(PARTS OF THE EXERCISE)
- a) Output the portion of the passage on retry patterns that begins at the words "A 5xx that persists" and stops after "Dead-letter queues below.", copied without any change.
- b) Carry the passage on retry patterns forward from its final sentence, writing the part that comes next.

(SOURCE DOCUMENT)

──────

This is a starting point; tune it based on what your integration actually encounters. Log unexpected classifications so you can refine the rules.

Retry patterns for transient errors

Transient errors are the bread-and-butter case for retry logic. The patterns:

Exponential backoff

The basic pattern: each retry waits longer than the previous, eventually giving up.

JavaScript

async function callWithRetry(url, options, maxAttempts = 5) {
  for (let attempt = 1; attempt <= maxAttempts; attempt++) {
    const response = await fetch(url, options);

    if (response.ok) return response;

    const classification = classifyError(response.status, await parseProblem(response));

    if (classification !== 'transient') {
      // Non-retryable — fail fast
      throw makeError(response, classification);
    }

    if (attempt === maxAttempts) {
      throw new Error(`Failed after ${maxAttempts} attempts`);
    }

    // Compute backoff: 1s, 2s, 4s, 8s, 16s (exponential)
    const baseDelay = Math.pow(2, attempt - 1) * 1000;

    // Add jitter to avoid thundering-herd retries
    const jitter = Math.random() * 1000;

    await sleep(baseDelay + jitter);
  }
}

Three things this pattern gets right:

Exponential growth means most retries happen quickly, but persistent failures don’t loop tightly.
Jitter prevents synchronized retries across many integrations from hammering the API simultaneously.
Bounded attempts ensure the retry loop terminates rather than retrying forever.

Honor `Retry-After` when present

For rate-limit responses, the server may include a Retry-After header indicating how long to wait. Honor it instead of computing a backoff:

JavaScript

async function callWithRetry(url, options, maxAttempts = 5) {
  for (let attempt = 1; attempt <= maxAttempts; attempt++) {
    const response = await fetch(url, options);

    if (response.ok) return response;

    const classification = classifyError(response.status, await parseProblem(response));

    if (classification !== 'transient') {
      throw makeError(response, classification);
    }

    if (attempt === maxAttempts) {
      throw new Error(`Failed after ${maxAttempts} attempts`);
    }

    // Honor Retry-After if the server provided it
    const retryAfter = response.headers.get('Retry-After');
    let delayMs;
    if (retryAfter) {
      delayMs = parseInt(retryAfter, 10) * 1000;
    } else {
      delayMs = Math.pow(2, attempt - 1) * 1000 + Math.random() * 1000;
    }

    await sleep(delayMs);
  }
}

The Raise OpenAPI spec doesn’t explicitly document the Retry-After header on rate-limit responses. The pattern assumes it’s present (following common HTTP convention) and falls back to exponential backoff if not. See Rate Limits for what’s known.

Don’t retry forever

A 5xx that persists for hours isn’t transient — it’s a sustained issue worth surfacing for human review. Bound retries at a reasonable number (typically 5 attempts) and move to a different handling strategy after that. See Dead-letter queues below.

──────

(Items listed in a dataset)

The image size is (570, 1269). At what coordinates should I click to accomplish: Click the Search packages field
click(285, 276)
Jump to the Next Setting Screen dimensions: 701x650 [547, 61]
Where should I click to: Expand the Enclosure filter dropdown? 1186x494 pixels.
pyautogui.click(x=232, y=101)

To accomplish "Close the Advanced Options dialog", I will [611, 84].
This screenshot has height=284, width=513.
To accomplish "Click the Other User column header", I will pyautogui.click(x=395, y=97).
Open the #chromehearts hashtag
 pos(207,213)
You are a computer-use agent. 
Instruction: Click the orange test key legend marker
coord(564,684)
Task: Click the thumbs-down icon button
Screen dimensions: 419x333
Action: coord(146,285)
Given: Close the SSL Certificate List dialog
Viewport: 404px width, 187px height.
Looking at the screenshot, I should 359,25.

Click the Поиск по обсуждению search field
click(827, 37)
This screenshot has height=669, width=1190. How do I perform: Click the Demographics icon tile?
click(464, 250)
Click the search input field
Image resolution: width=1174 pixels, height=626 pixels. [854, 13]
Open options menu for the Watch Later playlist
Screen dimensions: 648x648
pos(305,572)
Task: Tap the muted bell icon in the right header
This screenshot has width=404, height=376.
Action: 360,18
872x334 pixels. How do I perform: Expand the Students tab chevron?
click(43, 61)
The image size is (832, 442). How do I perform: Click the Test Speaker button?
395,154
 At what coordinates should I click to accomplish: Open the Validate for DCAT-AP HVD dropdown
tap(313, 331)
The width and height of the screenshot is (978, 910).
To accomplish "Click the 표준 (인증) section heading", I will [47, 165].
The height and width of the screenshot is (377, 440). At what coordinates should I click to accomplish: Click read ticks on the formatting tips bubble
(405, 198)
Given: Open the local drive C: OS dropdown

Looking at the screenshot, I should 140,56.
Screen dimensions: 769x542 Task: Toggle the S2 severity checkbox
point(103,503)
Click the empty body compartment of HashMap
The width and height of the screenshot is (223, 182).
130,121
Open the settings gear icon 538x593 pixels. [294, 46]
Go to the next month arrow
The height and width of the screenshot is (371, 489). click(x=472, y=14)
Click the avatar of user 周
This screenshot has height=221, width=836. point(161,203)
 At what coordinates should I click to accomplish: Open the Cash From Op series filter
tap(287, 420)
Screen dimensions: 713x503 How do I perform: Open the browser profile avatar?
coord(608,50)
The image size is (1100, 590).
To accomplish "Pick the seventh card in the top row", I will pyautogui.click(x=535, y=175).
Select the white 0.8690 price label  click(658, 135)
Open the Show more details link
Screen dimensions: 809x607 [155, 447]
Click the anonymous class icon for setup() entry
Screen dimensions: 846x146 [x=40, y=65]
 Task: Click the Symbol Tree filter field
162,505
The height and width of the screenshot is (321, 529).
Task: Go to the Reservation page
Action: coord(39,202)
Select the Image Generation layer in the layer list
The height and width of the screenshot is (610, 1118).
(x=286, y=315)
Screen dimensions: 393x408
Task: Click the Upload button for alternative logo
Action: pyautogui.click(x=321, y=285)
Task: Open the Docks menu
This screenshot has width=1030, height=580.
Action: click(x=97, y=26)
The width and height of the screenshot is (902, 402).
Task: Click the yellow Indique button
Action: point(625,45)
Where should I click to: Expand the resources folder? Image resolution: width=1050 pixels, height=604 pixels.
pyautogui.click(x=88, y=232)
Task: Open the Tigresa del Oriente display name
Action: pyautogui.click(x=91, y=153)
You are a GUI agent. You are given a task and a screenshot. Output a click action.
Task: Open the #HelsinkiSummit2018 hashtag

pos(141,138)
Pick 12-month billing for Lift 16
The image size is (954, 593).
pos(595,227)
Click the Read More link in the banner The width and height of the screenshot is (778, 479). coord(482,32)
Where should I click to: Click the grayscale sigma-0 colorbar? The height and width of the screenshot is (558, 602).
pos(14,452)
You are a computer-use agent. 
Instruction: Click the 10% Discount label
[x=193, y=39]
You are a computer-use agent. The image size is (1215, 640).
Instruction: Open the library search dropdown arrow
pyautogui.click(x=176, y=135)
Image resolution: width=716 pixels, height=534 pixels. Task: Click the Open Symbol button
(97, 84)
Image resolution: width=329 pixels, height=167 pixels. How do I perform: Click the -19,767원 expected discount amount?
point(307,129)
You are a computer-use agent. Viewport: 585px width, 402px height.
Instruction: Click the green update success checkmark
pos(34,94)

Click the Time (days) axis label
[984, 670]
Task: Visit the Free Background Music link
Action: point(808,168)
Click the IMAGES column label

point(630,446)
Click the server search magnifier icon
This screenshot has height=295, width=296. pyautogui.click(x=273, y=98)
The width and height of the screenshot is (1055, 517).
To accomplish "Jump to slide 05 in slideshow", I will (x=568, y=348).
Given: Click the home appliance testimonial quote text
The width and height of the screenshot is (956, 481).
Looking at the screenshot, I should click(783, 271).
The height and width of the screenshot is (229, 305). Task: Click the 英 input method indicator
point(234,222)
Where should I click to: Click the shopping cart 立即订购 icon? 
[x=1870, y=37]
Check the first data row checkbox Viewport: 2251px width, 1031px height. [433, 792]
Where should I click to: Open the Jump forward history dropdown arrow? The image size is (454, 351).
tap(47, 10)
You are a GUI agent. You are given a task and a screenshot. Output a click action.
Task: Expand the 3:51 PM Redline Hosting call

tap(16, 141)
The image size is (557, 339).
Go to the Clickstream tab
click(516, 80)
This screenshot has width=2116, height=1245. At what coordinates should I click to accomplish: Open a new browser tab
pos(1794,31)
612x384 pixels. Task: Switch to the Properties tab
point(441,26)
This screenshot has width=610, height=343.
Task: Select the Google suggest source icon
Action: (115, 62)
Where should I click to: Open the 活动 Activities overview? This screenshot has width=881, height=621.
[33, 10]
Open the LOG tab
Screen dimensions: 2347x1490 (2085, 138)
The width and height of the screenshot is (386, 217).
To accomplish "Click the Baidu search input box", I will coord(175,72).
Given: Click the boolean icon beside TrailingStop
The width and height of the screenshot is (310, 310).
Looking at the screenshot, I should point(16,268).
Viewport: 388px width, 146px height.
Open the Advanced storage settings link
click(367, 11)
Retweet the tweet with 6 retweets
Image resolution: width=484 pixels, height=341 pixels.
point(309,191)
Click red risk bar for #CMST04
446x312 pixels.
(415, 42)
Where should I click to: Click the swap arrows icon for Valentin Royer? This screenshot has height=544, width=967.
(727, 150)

──────

(RESPONSES)
- a)
A 5xx that persists for hours isn’t transient — it’s a sustained issue worth surfacing for human review. Bound retries at a reasonable number (typically 5 attempts) and move to a different handling strategy after that. See Dead-letter queues below.

- b)
Errors that should never be retried

Three classes of errors that retry only makes worse:

`401 Unauthorized`: the credential is bad

A 401 means the token is invalid, expired, or revoked. Retrying produces the same 401 indefinitely. The fix isn’t a retry — it’s a credential refresh.

JavaScript

if (response.status === 401) {
  await alertOps({
    severity: 'critical',
    customerId,
    message: 'Raise API token is invalid — credential needs refresh',
  });
  await pauseSyncForCustomer(customerId);
  throw new AuthError('Token invalid');
}

Pause the customer’s sync work until a human refreshes the token. Continuing to attempt requests with a bad token just generates noise.

`400` validation failures: the request is bad

A 400 typically means the request body has a validation issue — a missing required field, an invalid value, a malformed structure. Retrying with the same body produces the same 400. The fix is to correct the request:

JavaScript

if (response.status === 400) {
  const problem = await response.json();
  if (problem.errors) {
    // Per-field validation errors
    throw new ValidationError('Request validation failed', problem.errors);
  }
  // Other 400 — payment failure, etc.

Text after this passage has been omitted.